An 18-year-old who worked as a maid in a seaside hotel in Panama happily took up an offer by two friends to join them on a fishing trip and earn some extra cash.

Twenty-eight days later, Adrian Vasquez was found drifting alone in the 10-foot fishing boat. He was in the waters off Ecuador's Galapagos Islands, more than 600 miles from where the trio had set out to fish.

His two friends had died, and he likely owed his survival to a sudden rainstorm, the Ecuadorean coast guard captain who helped nurse Vasquez back to health said Monday, speaking by phone from San Cristobal island.

Vasquez was flown Monday to Guayaquil on the Ecuadorean mainland, to be turned over to the Panamanian consul, and was not immediately reachable for comment.

Capt. Hugo Espinosa's patrol boat picked up Vasquez early Sunday from commercial fishermen who had stumbled across the Panamanian drifting in the Pacific on Friday.

The captain said the young Panamanian recounted the following story after recovering over the weekend from malnutrition and severe dehydration:

Vasquez and his friends were returning to Rio Hato, Panama, where he worked at the Decameron Hotel, on Feb. 24 aboard the "Fifty Cents" when its motor failed. It was about 6 p.m., and they could see land. They had caught a lot of fish, and had big jug of water.

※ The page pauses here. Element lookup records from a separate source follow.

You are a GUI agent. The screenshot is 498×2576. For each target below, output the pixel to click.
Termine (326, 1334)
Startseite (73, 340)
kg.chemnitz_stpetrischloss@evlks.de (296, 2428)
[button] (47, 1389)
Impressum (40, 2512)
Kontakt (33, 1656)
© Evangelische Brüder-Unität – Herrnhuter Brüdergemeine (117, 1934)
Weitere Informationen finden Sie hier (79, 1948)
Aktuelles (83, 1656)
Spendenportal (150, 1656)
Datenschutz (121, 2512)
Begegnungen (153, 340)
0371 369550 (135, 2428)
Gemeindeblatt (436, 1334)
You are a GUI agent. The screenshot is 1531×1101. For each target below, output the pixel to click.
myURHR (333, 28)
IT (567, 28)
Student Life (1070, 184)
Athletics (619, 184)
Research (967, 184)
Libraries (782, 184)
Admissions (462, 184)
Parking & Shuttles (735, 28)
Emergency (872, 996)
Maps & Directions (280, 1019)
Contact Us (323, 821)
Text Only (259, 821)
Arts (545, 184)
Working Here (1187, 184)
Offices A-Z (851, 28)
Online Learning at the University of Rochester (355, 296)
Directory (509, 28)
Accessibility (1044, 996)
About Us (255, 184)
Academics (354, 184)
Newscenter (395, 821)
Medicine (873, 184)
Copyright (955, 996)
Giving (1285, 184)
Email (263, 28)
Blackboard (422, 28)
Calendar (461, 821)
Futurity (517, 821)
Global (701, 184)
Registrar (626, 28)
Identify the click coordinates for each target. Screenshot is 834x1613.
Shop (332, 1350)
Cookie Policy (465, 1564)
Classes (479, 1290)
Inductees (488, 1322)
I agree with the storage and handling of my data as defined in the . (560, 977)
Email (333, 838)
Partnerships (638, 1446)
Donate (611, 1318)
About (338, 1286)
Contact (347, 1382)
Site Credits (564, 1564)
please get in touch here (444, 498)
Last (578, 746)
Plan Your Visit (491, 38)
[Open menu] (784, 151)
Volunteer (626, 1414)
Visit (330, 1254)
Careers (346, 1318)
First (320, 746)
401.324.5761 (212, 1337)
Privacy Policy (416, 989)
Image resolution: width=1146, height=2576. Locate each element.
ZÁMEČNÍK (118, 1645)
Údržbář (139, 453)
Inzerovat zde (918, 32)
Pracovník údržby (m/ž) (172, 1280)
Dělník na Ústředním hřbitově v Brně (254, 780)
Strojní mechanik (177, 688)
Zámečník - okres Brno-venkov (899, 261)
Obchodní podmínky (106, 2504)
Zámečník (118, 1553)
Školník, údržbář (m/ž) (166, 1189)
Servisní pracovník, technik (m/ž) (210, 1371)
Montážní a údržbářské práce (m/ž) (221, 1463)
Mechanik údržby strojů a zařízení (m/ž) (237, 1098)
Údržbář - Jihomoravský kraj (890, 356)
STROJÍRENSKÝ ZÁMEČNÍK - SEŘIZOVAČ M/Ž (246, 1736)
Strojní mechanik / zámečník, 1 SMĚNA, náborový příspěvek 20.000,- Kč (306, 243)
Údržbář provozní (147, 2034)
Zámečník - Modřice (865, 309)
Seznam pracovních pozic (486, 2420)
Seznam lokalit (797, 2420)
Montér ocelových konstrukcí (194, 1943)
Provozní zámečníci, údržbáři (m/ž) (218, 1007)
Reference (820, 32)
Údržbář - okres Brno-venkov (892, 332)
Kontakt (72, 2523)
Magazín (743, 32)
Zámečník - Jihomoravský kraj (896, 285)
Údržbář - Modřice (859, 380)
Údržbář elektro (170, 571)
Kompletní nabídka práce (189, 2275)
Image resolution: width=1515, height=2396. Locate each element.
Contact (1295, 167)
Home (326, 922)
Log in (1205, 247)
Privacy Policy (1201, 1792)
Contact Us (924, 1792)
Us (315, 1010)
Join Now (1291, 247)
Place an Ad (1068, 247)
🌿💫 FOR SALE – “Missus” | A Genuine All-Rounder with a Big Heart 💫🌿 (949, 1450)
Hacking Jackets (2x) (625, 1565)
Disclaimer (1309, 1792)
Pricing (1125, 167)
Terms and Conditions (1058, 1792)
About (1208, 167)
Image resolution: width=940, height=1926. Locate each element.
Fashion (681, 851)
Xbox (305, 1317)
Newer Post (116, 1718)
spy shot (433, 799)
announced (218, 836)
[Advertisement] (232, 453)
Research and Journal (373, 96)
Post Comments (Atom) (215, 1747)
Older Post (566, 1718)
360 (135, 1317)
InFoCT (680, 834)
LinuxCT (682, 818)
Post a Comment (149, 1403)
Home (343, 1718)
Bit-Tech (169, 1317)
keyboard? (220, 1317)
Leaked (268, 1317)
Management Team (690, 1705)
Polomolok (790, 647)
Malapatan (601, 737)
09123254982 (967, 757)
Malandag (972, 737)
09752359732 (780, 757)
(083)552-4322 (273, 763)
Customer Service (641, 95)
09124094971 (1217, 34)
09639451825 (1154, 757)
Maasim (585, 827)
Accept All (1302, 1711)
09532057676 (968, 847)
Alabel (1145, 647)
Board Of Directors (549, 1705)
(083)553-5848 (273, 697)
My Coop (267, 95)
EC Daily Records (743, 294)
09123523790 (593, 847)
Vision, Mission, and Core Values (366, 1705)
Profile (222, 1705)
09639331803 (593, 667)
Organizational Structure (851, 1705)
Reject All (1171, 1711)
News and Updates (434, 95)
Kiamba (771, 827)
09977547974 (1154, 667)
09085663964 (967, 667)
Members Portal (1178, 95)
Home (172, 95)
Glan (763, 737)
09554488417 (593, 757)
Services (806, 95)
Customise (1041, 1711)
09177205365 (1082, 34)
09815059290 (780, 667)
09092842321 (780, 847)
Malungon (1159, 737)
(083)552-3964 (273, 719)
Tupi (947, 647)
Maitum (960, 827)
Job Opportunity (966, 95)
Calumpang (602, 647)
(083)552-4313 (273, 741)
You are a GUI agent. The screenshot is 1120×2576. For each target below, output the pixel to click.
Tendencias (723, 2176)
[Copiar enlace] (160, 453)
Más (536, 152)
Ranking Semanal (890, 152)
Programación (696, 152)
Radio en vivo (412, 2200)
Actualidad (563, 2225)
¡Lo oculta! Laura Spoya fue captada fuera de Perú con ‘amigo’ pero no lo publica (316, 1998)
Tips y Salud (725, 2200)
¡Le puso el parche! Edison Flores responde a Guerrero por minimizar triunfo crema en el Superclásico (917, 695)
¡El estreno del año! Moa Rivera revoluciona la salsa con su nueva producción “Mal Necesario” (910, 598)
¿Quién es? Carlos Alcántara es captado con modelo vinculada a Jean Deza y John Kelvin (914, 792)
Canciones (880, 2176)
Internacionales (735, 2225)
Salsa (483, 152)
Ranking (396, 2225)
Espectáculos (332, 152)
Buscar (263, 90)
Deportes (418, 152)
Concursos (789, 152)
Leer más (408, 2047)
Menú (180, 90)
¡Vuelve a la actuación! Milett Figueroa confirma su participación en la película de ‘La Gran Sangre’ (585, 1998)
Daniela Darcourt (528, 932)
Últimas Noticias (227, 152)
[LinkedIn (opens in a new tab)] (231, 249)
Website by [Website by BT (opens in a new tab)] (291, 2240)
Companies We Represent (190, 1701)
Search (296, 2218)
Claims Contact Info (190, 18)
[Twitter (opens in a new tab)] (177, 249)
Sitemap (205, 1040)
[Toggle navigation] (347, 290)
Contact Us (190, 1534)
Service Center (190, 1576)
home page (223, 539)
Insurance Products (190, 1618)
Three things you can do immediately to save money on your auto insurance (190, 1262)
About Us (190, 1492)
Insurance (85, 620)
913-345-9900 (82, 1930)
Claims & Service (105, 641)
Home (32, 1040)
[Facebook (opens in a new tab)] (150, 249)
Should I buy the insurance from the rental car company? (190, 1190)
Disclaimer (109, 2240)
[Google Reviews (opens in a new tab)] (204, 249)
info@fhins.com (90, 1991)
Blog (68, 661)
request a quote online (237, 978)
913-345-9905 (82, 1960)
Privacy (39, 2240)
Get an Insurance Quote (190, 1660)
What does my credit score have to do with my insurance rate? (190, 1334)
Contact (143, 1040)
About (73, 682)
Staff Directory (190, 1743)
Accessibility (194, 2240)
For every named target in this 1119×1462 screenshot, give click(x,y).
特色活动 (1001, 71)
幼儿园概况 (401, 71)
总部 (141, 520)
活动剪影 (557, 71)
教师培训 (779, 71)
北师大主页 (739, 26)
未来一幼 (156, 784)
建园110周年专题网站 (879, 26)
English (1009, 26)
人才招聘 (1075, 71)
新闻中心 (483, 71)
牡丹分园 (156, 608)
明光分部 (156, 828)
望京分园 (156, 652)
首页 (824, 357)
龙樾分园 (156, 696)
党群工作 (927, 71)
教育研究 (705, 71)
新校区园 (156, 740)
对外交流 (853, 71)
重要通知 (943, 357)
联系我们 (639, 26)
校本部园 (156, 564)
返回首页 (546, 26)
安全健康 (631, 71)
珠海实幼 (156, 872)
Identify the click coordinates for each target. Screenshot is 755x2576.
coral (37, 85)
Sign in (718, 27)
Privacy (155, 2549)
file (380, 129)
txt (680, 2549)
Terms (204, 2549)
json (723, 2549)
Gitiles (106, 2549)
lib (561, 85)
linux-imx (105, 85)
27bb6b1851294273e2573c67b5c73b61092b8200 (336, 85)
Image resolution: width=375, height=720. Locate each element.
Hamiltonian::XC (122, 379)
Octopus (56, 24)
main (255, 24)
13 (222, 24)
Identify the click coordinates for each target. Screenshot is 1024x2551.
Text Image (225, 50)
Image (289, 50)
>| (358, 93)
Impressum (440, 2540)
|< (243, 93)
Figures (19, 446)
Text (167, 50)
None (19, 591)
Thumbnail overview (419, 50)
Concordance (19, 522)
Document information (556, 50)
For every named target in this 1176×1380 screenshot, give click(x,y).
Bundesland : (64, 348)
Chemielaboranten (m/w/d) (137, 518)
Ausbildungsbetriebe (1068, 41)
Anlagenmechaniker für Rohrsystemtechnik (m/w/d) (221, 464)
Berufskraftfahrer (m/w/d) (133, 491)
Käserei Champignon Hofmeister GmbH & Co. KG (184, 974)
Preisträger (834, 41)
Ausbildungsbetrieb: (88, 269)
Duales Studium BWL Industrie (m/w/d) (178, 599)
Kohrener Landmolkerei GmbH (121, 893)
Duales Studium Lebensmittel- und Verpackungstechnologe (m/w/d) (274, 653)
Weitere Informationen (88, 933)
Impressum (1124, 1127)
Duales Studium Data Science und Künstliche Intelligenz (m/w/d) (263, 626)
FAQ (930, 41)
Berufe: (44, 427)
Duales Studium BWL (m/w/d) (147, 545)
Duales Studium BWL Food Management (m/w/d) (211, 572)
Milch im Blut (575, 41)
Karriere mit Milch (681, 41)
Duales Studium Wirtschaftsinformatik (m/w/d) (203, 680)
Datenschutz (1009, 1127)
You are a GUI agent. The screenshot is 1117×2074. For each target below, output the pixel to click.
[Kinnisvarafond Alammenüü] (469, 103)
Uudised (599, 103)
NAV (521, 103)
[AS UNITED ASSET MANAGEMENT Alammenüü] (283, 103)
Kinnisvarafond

In the first few days, as Panama's coast guard began to search for the young men, the trio grilled fish on the boat. But then their ice melted and the fish rotted. They had to toss them overboard and live off what they could catch with their net.

"The spirits of the survivors began to wane with the passing of days," Espinosa said.

Oropeces Betancourt, the oldest at 24, stopped eating and drinking after two weeks. He died on March 10. Three days later, his body began to decompose and Vasquez threw it over the side.

The other youth, 16-year-old Fernando Osorio, died on March 15, also apparently of dehydration, sunburn and heat stroke. After three days, Vasquez pushed his other friend's body into the ocean.

Vasquez then ran out of water, and the days were all sunny.

"When he was nearly dead, on March 19, it rained, and Vasquez was able to fill up with four gallons of water," said Espinosa.

He spent the next five days eating raw fish, then he was spotted by commercial fisherman working on a skiff from a mother ship, the Duarte V.

Once aboard, Vasquez asked for a telephone so he could make two calls. The first was to his mother. The second was to the hotel manager to explain why he had missed so many days of work.

The Ecuadorean coast guard vessel, the Isla Espaniola, rendezvoused with the fishing vessel around 2 a.m. Sunday and took Vasquez on board.

"He didn't know what was happening. He was quiet, looking lost," Espinosa said.

After oral and intravenous hydration and several hours of sleep, Vasquez woke up, starved and thirsty, the captain recalled.

"Little by little he began to react," Espinosa said. "But the subject of his dead friends made him stay silent and lower his gaze. It cost him a lot to discuss the matter."